◆ Exercise brief ◆
What is needed is an exact copy of every entry below, with the pictures left out.

◆ Entries shown ◆
┄┄┄┄┄┄┄┄┄┄

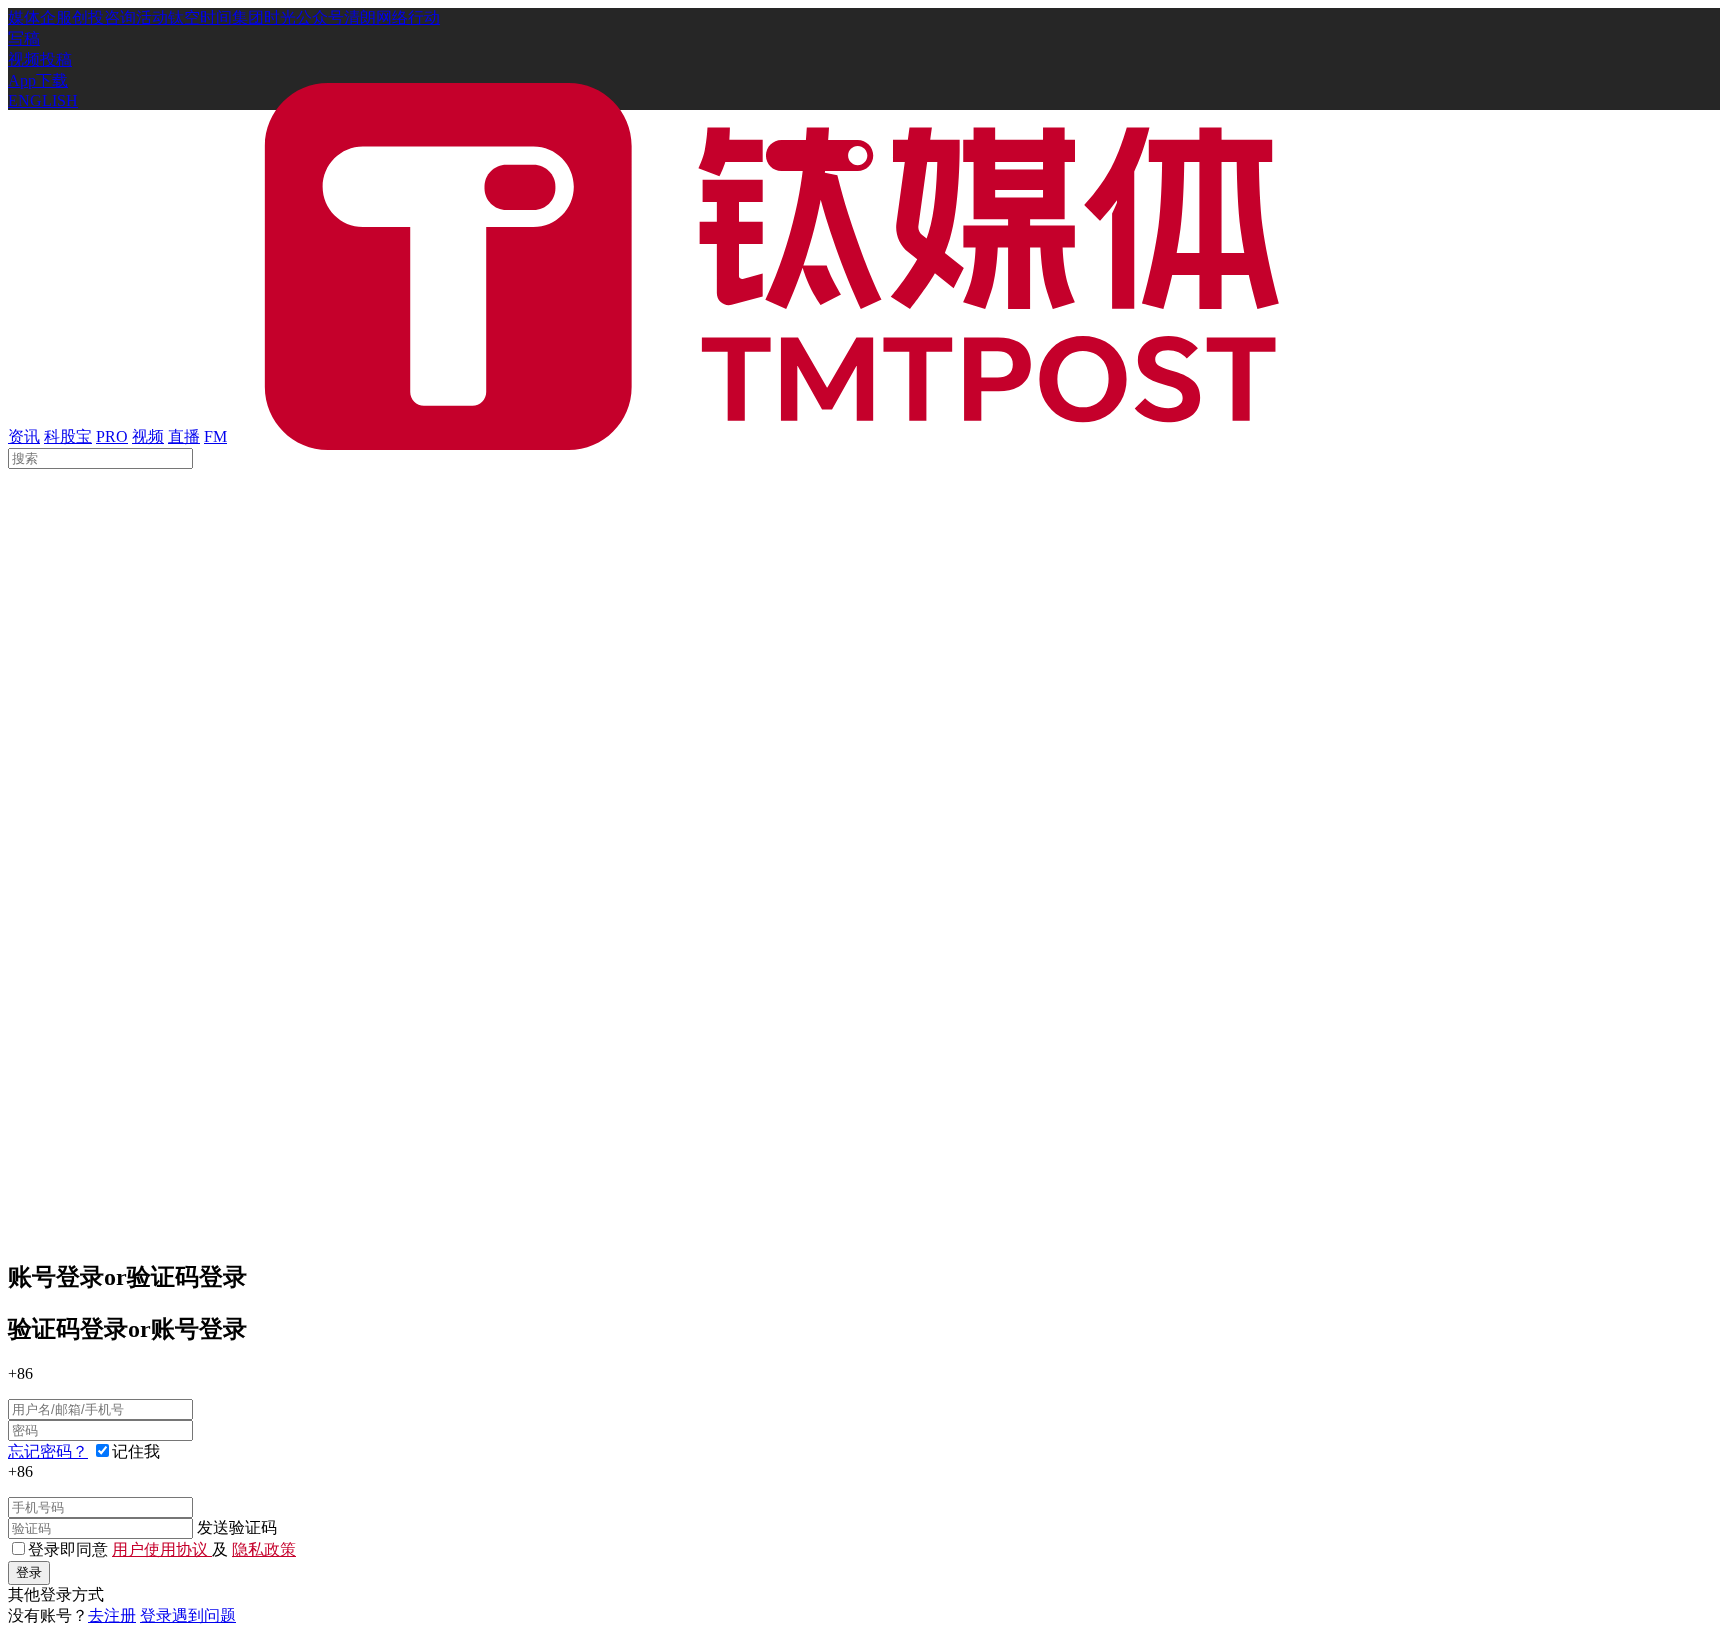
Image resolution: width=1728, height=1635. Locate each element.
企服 (56, 17)
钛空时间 (200, 17)
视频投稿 (40, 59)
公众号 (320, 17)
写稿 (24, 38)
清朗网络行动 (392, 17)
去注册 (112, 1615)
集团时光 (264, 17)
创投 (88, 17)
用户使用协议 (162, 1549)
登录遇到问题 (188, 1615)
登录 (29, 1572)
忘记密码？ (48, 1451)
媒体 (24, 17)
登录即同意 (70, 1549)
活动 (152, 17)
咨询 (120, 17)
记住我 (136, 1451)
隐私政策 (264, 1549)
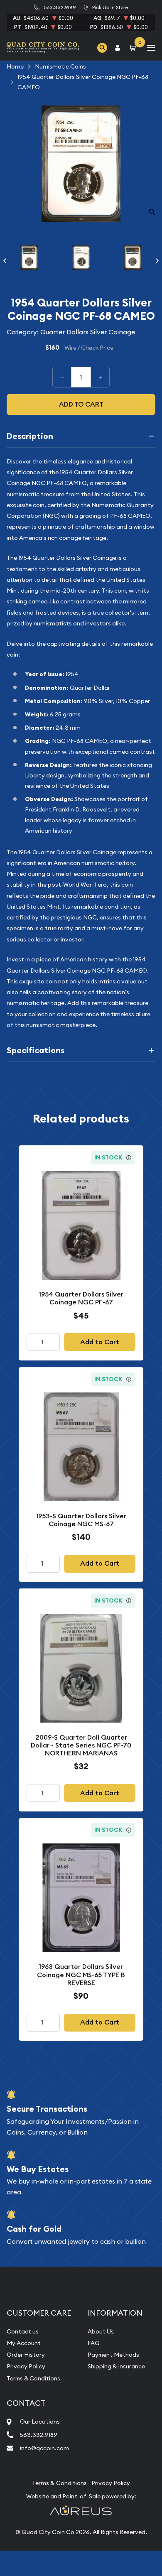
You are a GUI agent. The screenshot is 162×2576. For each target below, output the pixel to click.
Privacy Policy (26, 2366)
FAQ (94, 2343)
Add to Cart (99, 1342)
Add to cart (81, 404)
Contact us (23, 2331)
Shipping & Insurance (116, 2366)
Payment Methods (113, 2354)
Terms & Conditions (33, 2378)
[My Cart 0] (134, 47)
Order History (26, 2354)
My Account (24, 2343)
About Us (101, 2331)
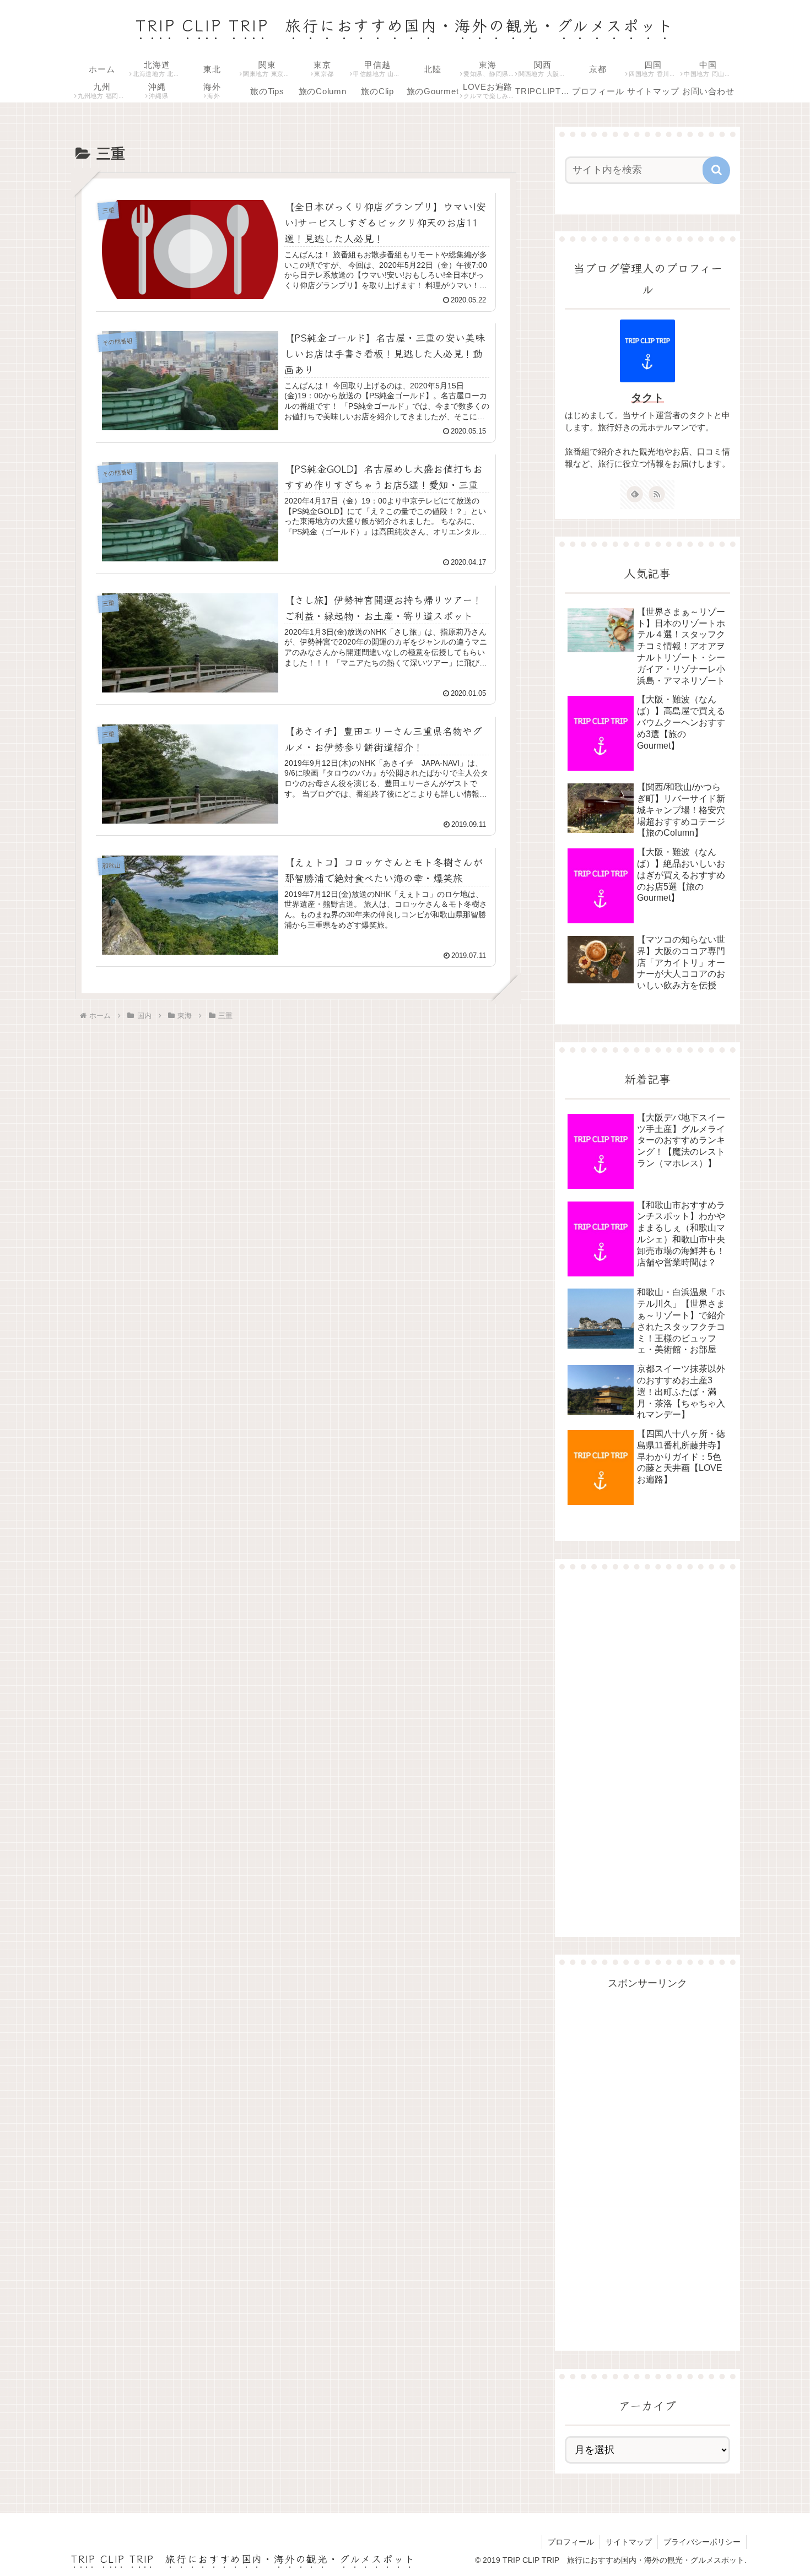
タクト (647, 398)
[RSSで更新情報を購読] (656, 494)
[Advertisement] (647, 1744)
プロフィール (571, 2541)
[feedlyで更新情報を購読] (634, 494)
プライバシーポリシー (702, 2541)
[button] (716, 170)
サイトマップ (629, 2541)
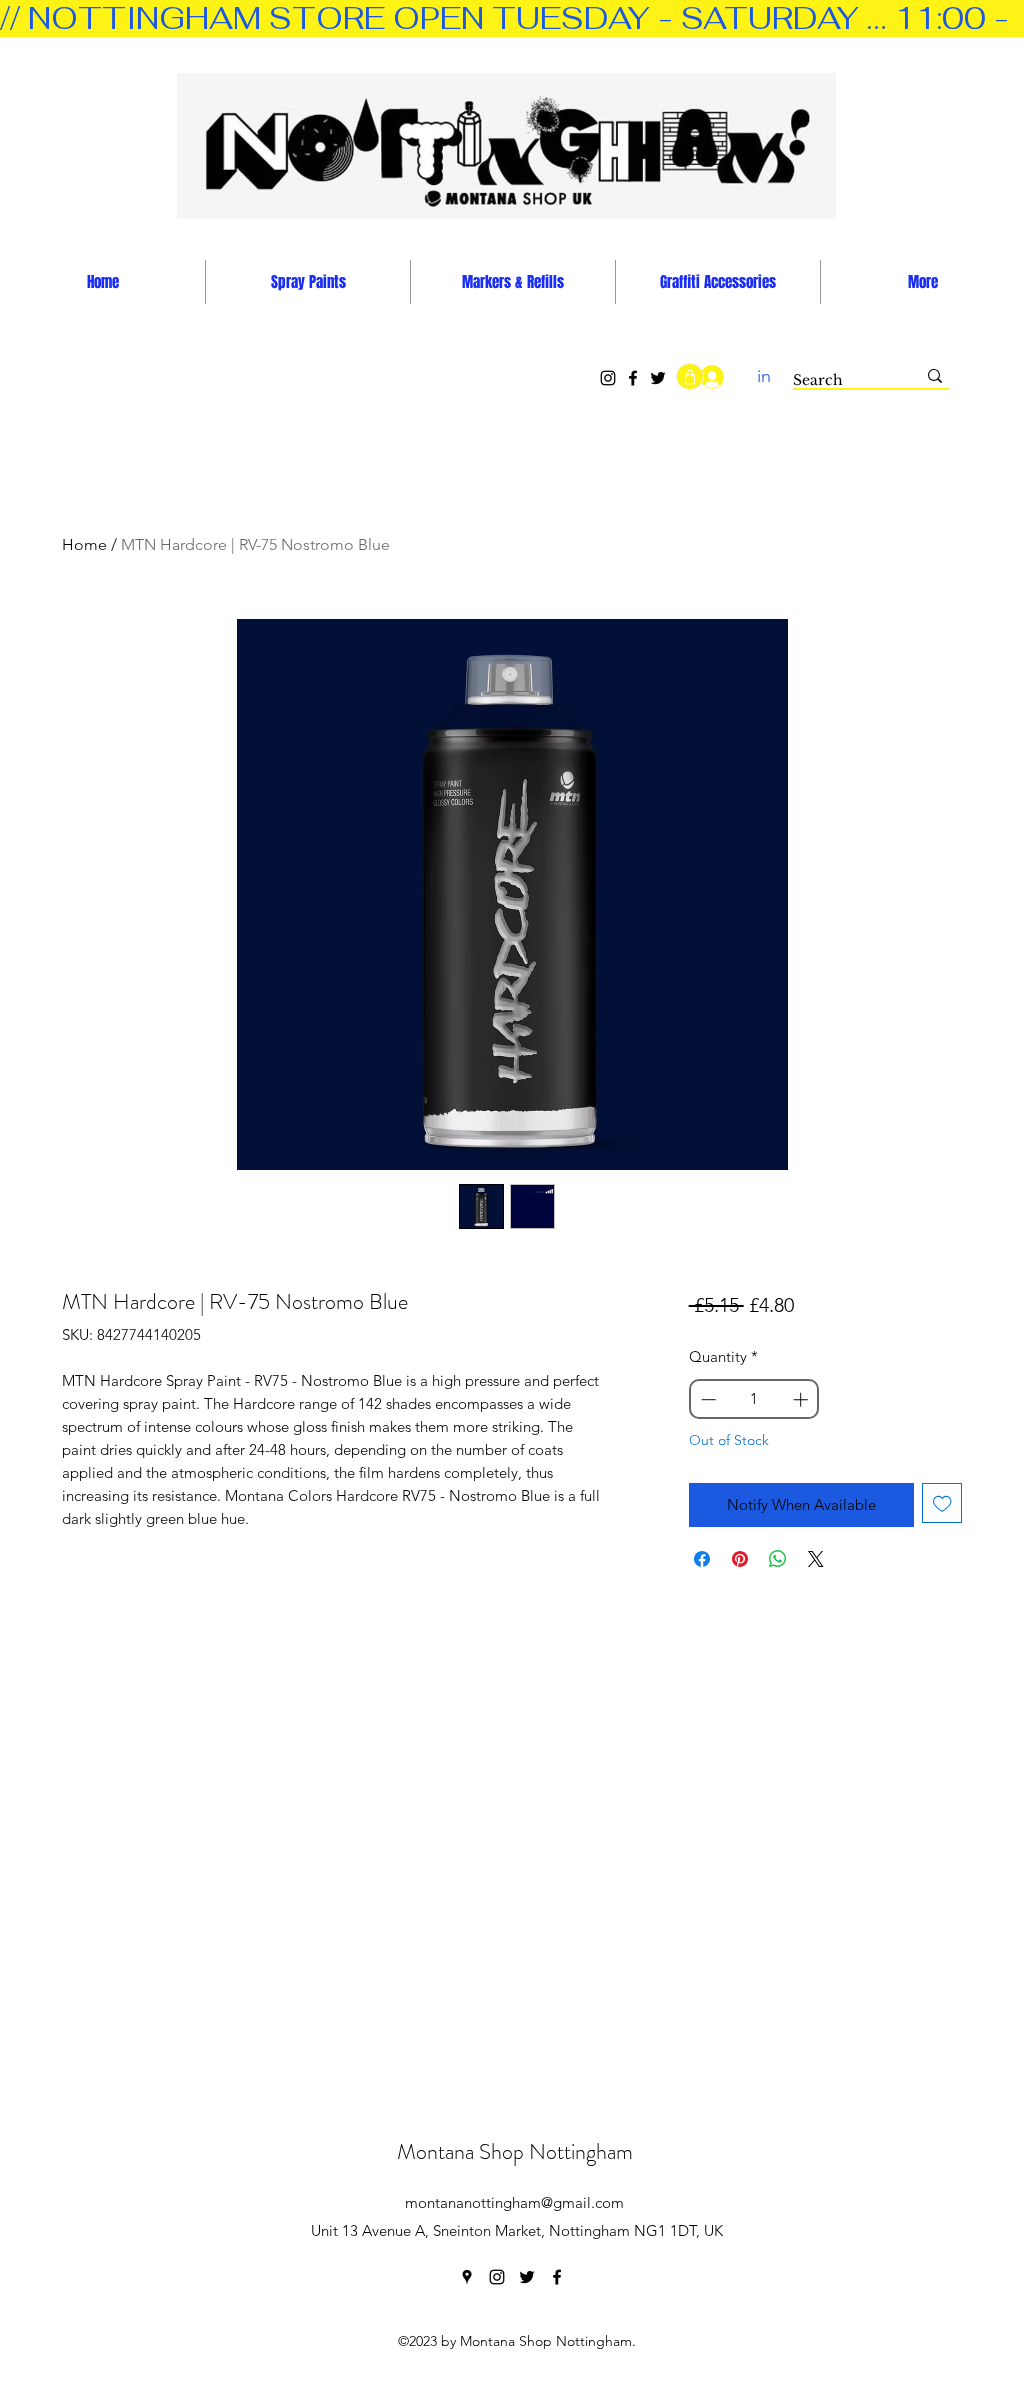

┄┄┄┄┄┄┄┄┄┄

◆ Completed task ◆
Image resolution: width=1728, height=1635. Locate each element.
企服 (56, 17)
钛空时间 (200, 17)
视频投稿 (40, 59)
公众号 (320, 17)
写稿 (24, 38)
清朗网络行动 (392, 17)
去注册 (112, 1615)
集团时光 (264, 17)
创投 (88, 17)
用户使用协议 (162, 1549)
登录遇到问题 (188, 1615)
登录 (29, 1572)
忘记密码？ (48, 1451)
媒体 (24, 17)
登录即同意 (70, 1549)
活动 (152, 17)
咨询 (120, 17)
记住我 (136, 1451)
隐私政策 (264, 1549)
You are a GUI agent. The screenshot is 162×2576. For each target below, output the pixel to click.
Privacy Policy (26, 2366)
FAQ (94, 2343)
Add to Cart (99, 1342)
Add to cart (81, 404)
Contact us (23, 2331)
Shipping & Insurance (116, 2366)
Payment Methods (113, 2354)
Terms & Conditions (33, 2378)
[My Cart 0] (134, 47)
Order History (26, 2354)
My Account (24, 2343)
About Us (101, 2331)
タクト (647, 398)
[RSSで更新情報を購読] (656, 494)
[Advertisement] (647, 1744)
プロフィール (571, 2541)
[feedlyで更新情報を購読] (634, 494)
プライバシーポリシー (702, 2541)
[button] (716, 170)
サイトマップ (629, 2541)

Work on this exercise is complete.